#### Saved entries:
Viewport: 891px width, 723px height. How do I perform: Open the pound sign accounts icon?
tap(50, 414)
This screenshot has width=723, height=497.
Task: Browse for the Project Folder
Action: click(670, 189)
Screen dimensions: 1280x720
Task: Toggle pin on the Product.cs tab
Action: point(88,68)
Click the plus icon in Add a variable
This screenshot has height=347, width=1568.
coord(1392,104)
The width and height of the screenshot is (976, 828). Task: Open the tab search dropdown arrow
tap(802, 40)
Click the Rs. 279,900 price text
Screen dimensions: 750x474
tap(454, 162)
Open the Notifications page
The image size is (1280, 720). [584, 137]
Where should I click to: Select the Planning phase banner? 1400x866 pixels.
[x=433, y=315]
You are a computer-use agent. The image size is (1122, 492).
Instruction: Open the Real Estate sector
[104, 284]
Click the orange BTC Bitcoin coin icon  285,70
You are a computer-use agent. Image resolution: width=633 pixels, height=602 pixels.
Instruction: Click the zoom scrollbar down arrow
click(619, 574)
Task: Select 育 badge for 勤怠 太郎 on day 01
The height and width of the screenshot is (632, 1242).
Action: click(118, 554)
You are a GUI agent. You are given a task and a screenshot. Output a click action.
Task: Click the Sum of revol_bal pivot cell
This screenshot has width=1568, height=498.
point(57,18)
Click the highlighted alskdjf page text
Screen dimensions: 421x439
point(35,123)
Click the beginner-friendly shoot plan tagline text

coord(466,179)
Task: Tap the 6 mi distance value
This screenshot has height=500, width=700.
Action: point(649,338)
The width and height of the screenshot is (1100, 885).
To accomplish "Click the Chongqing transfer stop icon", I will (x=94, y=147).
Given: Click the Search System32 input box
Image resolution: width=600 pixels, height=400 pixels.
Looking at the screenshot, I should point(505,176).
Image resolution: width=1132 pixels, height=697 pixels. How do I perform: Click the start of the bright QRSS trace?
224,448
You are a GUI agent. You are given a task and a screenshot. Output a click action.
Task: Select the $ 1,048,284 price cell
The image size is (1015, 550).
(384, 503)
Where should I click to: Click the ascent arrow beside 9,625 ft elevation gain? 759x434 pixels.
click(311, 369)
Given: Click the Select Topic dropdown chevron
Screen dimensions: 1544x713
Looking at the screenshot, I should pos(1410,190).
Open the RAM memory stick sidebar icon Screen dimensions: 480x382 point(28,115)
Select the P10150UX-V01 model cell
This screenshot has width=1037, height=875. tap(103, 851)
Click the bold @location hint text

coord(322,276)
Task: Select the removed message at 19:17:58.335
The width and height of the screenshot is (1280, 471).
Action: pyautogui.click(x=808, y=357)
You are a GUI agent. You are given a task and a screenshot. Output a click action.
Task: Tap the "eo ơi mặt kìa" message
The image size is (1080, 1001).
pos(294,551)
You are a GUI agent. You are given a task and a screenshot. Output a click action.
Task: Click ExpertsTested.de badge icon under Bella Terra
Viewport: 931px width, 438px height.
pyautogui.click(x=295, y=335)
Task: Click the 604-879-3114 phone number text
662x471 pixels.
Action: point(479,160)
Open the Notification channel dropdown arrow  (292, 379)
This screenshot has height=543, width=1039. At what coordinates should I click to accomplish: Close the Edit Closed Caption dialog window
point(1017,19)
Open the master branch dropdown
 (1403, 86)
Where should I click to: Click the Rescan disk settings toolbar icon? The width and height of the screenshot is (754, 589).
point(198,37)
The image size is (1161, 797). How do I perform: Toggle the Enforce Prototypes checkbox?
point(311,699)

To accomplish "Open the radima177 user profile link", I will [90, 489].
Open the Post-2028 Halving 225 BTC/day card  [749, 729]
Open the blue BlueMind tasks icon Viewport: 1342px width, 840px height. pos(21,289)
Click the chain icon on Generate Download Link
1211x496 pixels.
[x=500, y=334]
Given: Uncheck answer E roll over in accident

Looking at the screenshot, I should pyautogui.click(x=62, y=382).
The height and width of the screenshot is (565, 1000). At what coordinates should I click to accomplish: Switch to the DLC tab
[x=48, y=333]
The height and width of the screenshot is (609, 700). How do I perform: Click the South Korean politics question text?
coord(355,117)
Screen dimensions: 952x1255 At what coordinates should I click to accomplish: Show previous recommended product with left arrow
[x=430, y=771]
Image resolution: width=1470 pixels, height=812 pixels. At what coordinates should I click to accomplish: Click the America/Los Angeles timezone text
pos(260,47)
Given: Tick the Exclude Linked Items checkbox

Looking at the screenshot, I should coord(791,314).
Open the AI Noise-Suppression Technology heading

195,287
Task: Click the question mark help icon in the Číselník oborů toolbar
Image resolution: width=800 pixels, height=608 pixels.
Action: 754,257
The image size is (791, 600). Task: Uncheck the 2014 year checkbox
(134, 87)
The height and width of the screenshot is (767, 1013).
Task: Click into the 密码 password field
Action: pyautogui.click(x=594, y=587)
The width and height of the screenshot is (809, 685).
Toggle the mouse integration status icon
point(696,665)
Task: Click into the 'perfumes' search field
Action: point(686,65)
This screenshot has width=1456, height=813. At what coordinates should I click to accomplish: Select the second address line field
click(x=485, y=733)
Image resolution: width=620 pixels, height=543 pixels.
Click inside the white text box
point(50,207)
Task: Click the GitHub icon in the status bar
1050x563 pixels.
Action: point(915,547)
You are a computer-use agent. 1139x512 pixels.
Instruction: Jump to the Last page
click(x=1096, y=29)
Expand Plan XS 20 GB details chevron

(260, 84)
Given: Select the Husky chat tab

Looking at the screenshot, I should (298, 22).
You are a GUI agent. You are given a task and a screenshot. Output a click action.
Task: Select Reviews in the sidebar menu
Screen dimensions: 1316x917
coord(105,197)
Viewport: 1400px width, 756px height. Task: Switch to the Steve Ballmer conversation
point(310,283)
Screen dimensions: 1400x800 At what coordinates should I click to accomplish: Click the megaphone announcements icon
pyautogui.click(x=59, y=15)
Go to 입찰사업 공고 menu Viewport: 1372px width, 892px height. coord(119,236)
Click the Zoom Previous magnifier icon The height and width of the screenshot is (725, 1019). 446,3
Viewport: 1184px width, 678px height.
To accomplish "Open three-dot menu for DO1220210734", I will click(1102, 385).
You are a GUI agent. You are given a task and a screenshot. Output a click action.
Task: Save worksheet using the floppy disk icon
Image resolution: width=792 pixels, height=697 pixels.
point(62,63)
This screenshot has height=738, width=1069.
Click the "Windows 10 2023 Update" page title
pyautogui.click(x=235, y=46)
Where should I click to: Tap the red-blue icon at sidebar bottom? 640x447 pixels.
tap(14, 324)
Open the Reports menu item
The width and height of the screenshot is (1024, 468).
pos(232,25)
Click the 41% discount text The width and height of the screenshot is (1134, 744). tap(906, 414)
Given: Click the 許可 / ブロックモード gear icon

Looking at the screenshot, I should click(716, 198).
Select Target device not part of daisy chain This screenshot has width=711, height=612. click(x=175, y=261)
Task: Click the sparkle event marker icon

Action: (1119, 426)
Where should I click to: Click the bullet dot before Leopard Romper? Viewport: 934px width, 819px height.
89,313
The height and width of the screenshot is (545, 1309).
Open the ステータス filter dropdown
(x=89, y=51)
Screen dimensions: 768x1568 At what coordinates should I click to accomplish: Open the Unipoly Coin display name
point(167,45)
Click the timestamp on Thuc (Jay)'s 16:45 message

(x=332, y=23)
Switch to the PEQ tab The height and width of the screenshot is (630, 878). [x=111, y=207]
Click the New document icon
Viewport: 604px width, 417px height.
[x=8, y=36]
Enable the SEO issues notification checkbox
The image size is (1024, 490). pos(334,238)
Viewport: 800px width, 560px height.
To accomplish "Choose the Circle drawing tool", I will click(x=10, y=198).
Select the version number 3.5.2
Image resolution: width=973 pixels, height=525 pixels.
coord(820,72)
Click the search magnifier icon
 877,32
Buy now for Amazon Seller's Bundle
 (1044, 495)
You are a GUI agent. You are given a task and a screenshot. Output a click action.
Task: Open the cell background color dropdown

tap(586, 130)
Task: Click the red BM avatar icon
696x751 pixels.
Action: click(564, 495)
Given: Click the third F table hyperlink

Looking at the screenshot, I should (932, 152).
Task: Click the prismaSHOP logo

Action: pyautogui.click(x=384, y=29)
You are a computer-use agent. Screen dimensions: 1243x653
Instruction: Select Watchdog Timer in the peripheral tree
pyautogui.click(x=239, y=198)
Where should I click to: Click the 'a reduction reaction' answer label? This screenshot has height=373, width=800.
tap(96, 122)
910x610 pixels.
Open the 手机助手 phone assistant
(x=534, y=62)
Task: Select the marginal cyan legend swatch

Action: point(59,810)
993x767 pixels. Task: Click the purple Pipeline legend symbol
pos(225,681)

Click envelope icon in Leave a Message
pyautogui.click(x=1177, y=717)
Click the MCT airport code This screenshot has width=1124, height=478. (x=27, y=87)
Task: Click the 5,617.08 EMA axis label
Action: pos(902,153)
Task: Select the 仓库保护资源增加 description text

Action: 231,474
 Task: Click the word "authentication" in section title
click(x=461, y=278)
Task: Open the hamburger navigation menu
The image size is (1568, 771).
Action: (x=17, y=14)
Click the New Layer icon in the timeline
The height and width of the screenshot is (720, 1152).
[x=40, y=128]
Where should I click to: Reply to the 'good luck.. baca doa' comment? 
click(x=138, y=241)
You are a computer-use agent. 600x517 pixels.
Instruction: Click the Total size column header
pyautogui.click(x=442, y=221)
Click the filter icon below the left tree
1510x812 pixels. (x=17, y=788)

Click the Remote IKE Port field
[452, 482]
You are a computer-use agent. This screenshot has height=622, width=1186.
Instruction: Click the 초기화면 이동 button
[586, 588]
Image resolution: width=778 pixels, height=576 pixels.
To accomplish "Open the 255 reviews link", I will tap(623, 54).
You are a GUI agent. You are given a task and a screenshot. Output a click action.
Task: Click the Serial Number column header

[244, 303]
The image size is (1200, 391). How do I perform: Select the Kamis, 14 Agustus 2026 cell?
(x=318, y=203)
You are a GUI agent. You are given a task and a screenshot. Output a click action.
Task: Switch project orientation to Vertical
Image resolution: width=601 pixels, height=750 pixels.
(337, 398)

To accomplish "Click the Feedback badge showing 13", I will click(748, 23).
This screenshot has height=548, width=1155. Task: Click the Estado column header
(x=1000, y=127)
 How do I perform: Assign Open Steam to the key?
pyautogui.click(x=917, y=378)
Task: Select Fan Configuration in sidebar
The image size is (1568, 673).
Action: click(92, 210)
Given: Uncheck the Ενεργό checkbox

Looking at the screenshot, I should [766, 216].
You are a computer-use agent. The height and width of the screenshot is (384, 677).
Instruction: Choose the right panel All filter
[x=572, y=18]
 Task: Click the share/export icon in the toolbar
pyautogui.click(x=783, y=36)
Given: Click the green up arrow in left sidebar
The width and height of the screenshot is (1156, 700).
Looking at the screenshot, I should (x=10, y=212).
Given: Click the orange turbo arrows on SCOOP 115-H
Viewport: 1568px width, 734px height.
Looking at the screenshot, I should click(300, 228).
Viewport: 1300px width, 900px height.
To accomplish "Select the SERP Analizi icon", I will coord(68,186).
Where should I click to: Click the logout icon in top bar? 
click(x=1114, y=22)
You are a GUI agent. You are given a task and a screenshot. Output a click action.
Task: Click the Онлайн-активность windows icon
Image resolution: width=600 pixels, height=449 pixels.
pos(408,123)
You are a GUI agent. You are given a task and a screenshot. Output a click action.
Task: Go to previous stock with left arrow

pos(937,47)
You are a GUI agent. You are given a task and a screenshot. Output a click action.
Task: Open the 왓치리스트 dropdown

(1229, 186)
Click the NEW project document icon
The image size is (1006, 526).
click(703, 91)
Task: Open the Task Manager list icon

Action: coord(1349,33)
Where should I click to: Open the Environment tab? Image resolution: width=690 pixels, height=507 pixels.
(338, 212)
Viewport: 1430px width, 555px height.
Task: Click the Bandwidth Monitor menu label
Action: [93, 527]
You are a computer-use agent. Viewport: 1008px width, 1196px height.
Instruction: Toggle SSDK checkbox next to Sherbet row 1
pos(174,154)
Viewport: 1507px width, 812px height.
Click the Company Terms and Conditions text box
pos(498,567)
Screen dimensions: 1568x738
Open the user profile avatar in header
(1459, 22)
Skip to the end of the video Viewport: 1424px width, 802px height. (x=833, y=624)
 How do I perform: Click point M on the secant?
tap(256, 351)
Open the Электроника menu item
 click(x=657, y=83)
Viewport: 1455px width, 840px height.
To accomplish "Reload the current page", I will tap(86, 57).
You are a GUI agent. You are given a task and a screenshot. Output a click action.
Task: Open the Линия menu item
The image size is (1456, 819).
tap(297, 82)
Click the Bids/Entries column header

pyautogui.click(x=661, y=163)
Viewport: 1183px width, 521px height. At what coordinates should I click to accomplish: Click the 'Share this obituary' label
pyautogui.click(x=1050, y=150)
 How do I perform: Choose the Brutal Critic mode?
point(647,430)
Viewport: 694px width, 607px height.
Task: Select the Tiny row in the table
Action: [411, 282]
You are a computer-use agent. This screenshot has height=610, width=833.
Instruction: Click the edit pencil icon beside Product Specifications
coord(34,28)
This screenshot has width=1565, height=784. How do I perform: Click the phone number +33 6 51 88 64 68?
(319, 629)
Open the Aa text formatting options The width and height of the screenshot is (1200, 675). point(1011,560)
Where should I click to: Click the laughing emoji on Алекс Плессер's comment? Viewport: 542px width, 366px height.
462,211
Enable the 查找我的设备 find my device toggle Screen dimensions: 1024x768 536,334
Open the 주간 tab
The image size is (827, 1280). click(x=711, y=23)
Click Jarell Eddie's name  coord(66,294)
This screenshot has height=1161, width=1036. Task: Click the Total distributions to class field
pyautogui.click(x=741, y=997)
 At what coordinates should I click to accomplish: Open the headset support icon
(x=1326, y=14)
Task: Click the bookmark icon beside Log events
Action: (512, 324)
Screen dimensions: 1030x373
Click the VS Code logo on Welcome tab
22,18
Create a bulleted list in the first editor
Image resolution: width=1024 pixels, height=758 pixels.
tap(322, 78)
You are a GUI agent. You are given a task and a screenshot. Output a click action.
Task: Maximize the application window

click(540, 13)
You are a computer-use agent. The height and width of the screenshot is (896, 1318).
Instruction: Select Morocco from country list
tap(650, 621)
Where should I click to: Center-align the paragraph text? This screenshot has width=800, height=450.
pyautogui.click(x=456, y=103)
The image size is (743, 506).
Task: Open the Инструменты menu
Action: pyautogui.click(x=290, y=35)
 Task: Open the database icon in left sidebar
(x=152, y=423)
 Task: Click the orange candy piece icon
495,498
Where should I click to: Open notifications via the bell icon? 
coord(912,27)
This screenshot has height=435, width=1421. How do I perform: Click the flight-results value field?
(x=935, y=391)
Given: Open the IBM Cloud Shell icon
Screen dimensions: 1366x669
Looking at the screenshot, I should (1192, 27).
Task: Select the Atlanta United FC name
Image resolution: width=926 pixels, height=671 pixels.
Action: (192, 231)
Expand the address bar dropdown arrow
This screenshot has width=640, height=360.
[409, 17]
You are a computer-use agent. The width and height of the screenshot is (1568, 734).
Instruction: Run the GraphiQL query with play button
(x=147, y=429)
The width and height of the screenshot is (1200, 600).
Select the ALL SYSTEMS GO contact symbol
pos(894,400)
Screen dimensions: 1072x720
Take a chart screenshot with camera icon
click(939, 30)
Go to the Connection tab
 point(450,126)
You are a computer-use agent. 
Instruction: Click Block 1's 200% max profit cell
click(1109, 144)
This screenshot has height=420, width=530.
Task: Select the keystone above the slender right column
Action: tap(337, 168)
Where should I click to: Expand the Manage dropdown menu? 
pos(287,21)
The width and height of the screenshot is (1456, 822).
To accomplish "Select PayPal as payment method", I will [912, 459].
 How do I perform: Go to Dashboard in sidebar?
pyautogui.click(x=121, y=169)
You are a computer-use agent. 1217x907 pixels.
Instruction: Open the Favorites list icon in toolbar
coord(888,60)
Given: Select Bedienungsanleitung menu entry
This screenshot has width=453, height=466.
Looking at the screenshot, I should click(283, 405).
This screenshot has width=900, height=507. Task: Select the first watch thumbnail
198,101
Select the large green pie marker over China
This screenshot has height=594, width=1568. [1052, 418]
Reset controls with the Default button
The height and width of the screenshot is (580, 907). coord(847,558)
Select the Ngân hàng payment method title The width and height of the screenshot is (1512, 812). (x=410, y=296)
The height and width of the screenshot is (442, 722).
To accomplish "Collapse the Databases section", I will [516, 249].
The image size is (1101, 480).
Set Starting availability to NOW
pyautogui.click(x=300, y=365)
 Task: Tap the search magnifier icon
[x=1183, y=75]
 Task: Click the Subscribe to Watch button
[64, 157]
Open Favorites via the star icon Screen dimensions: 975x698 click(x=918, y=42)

#### Problem statement:
All lines from the one containing "The width and height of the screenshot is (1456, 822)." to the last line above should be reproduced exactly, and no other lines should be given.

#### Exercise solution:
The width and height of the screenshot is (1456, 822).
To accomplish "Select PayPal as payment method", I will [912, 459].
 How do I perform: Go to Dashboard in sidebar?
pyautogui.click(x=121, y=169)
You are a computer-use agent. 1217x907 pixels.
Instruction: Open the Favorites list icon in toolbar
coord(888,60)
Given: Select Bedienungsanleitung menu entry
This screenshot has width=453, height=466.
Looking at the screenshot, I should click(283, 405).
This screenshot has width=900, height=507. Task: Select the first watch thumbnail
198,101
Select the large green pie marker over China
This screenshot has height=594, width=1568. [1052, 418]
Reset controls with the Default button
The height and width of the screenshot is (580, 907). coord(847,558)
Select the Ngân hàng payment method title The width and height of the screenshot is (1512, 812). (x=410, y=296)
The height and width of the screenshot is (442, 722).
To accomplish "Collapse the Databases section", I will [516, 249].
The image size is (1101, 480).
Set Starting availability to NOW
pyautogui.click(x=300, y=365)
 Task: Tap the search magnifier icon
[x=1183, y=75]
 Task: Click the Subscribe to Watch button
[64, 157]
Open Favorites via the star icon Screen dimensions: 975x698 click(x=918, y=42)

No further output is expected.